* [Task goal]:
Return nothing but the lines from the line with "You are a computer-use agent. Viewport: 1060px" through the last line of the entries that follow, copied exactly and free of pictures.

* [Provided data]:
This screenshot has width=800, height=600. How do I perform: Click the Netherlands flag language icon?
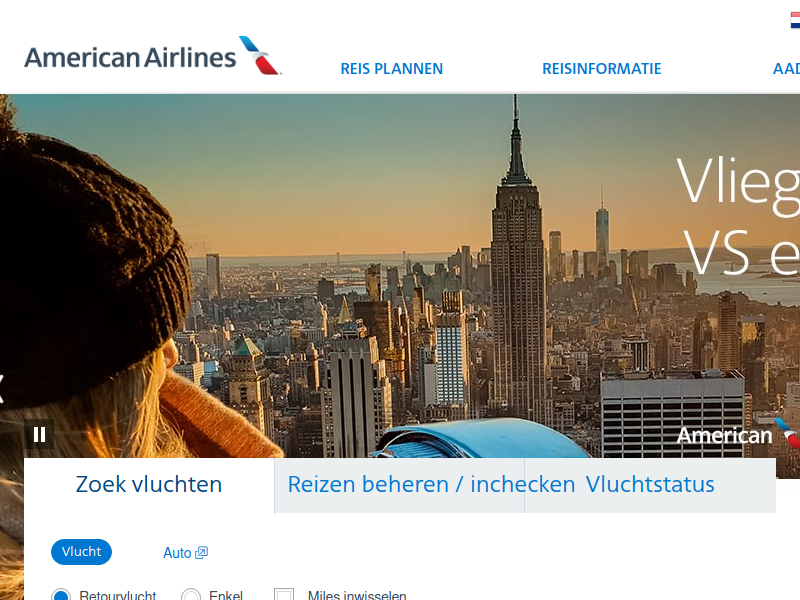(795, 20)
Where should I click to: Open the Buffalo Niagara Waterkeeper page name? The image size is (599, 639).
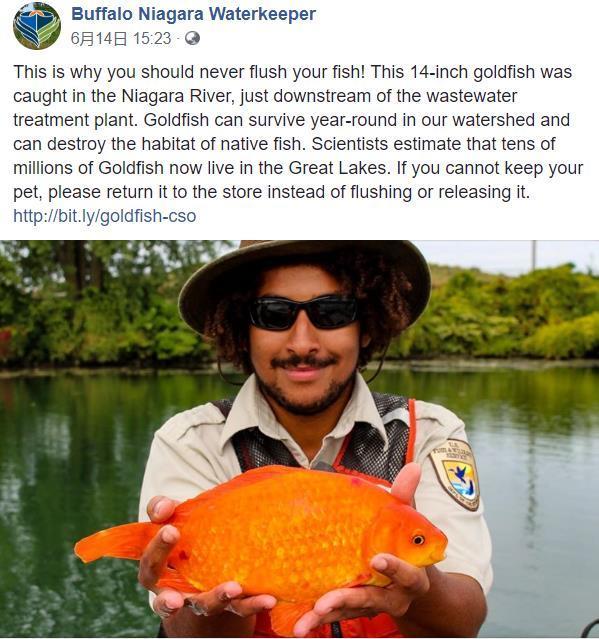click(x=194, y=14)
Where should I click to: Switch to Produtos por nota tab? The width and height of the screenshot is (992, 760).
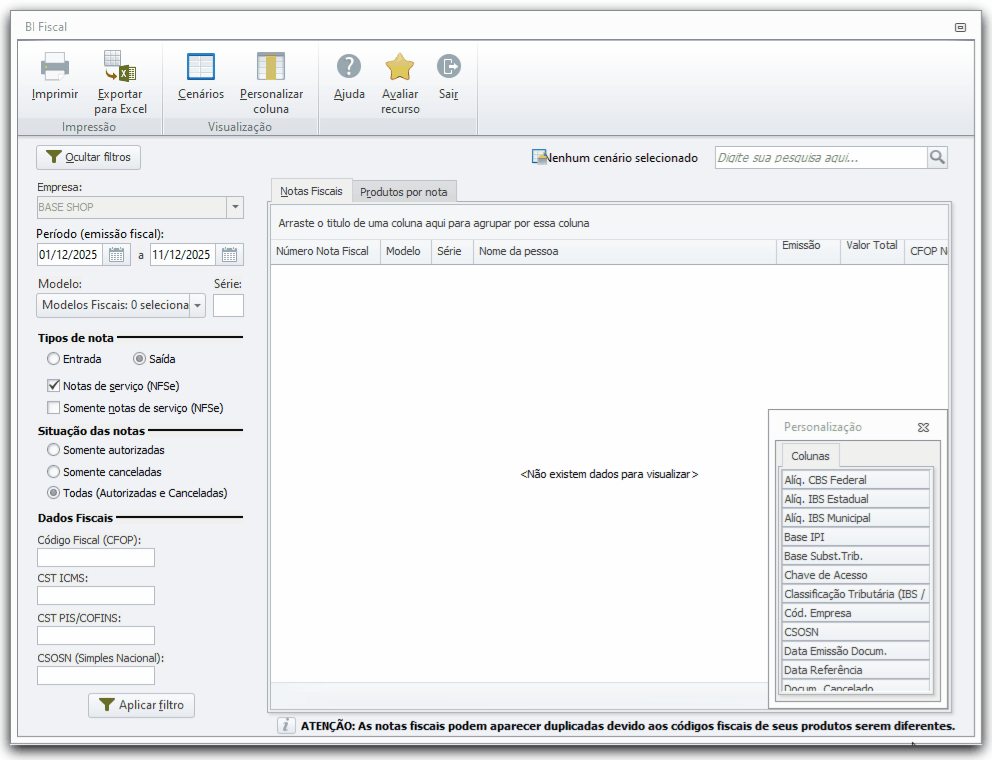click(x=404, y=192)
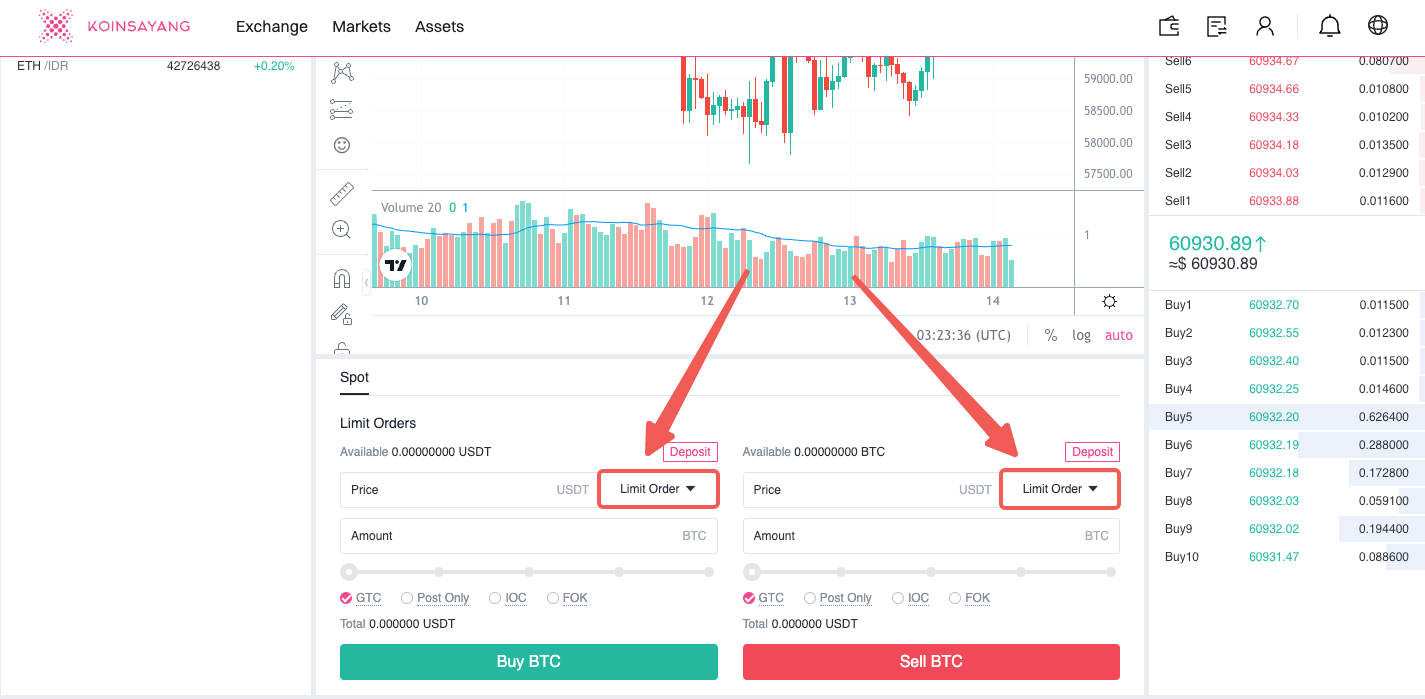Open the Markets menu
The image size is (1425, 699).
(x=361, y=27)
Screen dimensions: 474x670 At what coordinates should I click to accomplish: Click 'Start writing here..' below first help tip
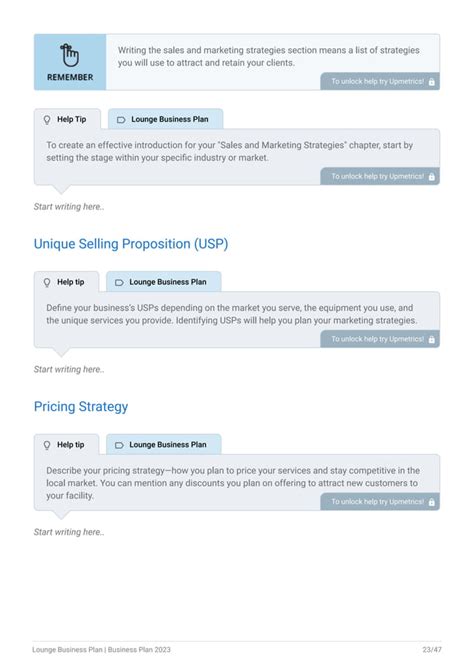coord(69,207)
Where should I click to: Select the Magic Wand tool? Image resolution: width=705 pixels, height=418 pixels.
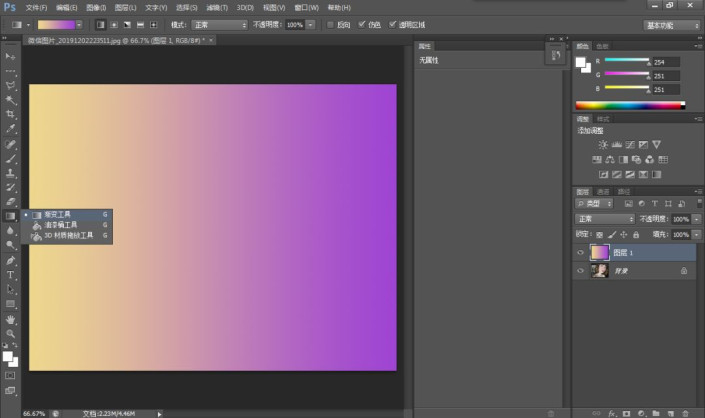10,100
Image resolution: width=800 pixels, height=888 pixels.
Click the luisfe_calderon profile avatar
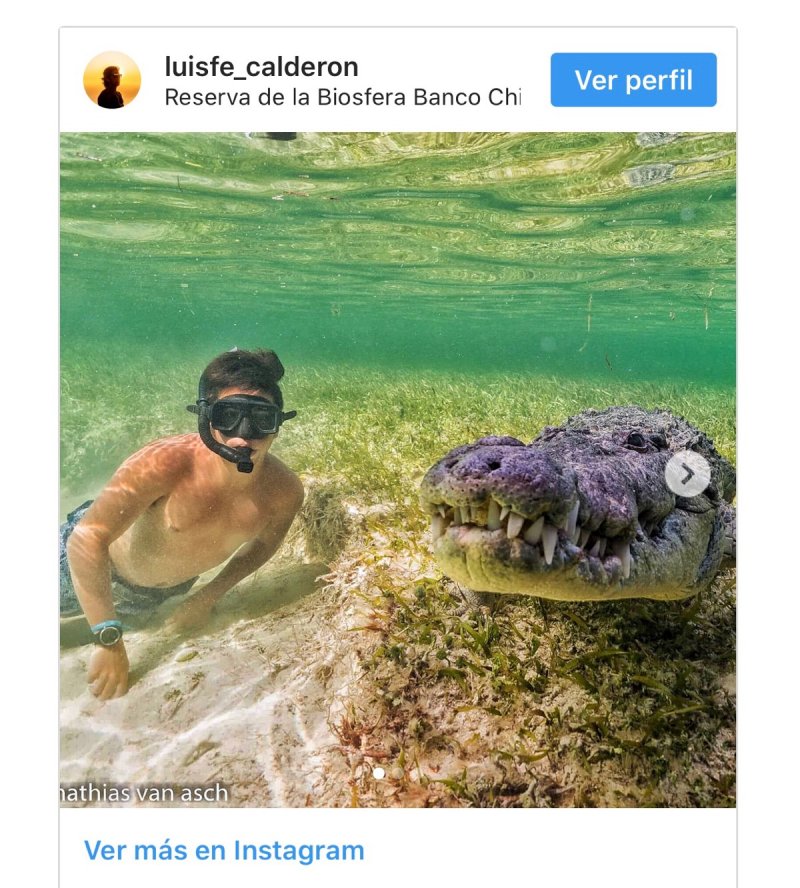[112, 80]
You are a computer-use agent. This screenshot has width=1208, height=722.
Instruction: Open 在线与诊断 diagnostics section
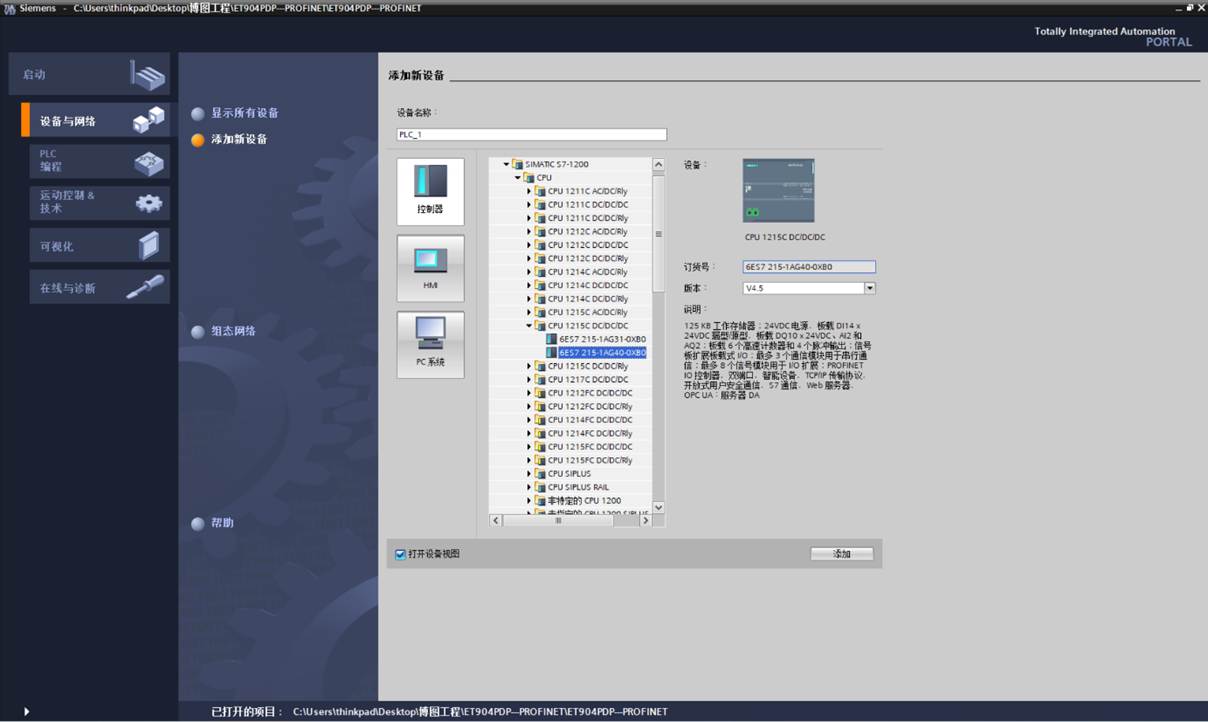[99, 287]
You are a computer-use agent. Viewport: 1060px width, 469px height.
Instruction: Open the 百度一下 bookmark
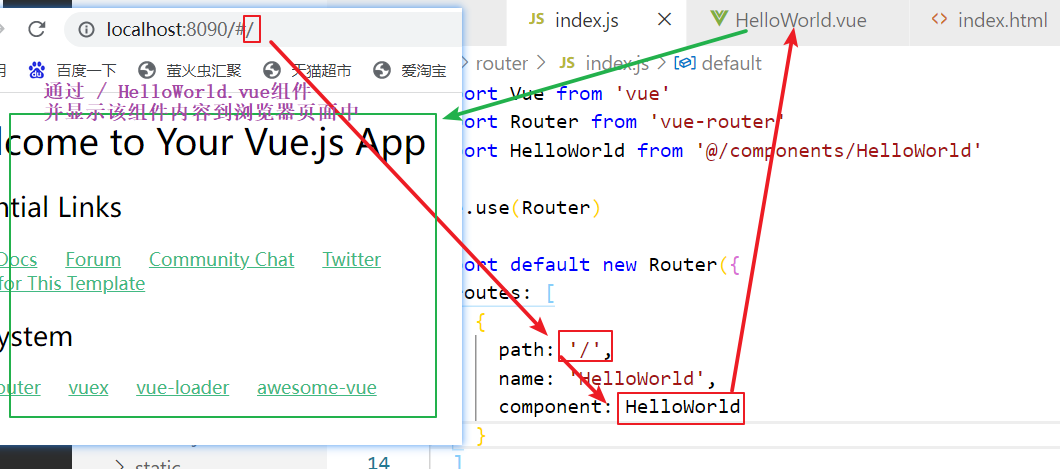pyautogui.click(x=73, y=70)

* [Exercise answer]:
You are a computer-use agent. Viewport: 1060px width, 469px height.
Instruction: Open the 百度一下 bookmark
pyautogui.click(x=73, y=70)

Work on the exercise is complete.